Ask HN: How to promote a minimum viable product? - yodakohl

I spent the last few weeks in an emotional rollercoaster building a webservice. I finally got a minimal product working, but I'm way too biased to recognize if the product is valuable or on the wrong way. With zero users, my product desperately cries for some early feedback. On the other hand I feel insecure about releasing an unfinished product which may contains bugs and with just one core feature to an public audience. How do you promote a MVP, and how do you decide when it's time for a first release?
======
gdubs
I'd say when it feels usable to you. Eating your own dog food is a classic
piece of advice. When you can make use of the product and the experience isn't
painful then it's (hopefully) going to be valuable to someone else. Design-
wise, it doesn't have to be the most beautiful thing in the world, as long as
it has a consistent personality.

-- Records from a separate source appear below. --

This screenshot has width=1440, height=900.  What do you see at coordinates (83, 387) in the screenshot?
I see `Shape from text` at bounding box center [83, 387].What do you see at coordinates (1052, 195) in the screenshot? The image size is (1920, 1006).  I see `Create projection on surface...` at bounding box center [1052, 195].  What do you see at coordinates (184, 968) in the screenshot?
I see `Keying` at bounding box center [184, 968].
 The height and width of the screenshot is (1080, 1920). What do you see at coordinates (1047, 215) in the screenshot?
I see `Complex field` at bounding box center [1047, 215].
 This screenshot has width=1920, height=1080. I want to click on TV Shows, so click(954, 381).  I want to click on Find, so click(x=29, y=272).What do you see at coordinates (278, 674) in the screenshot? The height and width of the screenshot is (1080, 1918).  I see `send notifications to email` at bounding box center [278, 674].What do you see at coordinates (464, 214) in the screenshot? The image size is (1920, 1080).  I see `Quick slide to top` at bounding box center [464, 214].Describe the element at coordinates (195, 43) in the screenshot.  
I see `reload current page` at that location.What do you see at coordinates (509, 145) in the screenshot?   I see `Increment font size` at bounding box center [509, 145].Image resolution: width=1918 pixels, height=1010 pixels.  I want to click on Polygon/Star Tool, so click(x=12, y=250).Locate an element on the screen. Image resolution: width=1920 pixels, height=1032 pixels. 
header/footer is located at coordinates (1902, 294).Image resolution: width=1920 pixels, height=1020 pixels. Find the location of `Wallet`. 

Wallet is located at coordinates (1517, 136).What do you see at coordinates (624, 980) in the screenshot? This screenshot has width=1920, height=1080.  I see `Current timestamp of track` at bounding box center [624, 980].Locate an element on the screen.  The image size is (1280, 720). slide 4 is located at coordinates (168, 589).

Maybe someone else can tackle the promotion
question (its been covered here a bunch in the past). Promotion is an art in
and of itself, that you should probably research as deeply as the coding side
if you want to do it yourself.

------
abdophoto
It's hard to know when. It depends on what you think a MVP is. Some think its
an alpha. Others think its a beta. And some think it's a completely finished
and polished product. I wouldn't shy away from doing a Show HN if you want
real feedback.

------
argonaut
Why don't you do a shown HN? You can always do another "launch" if you want.
Airbnb "launched" like 4 or 5 times, if I recall.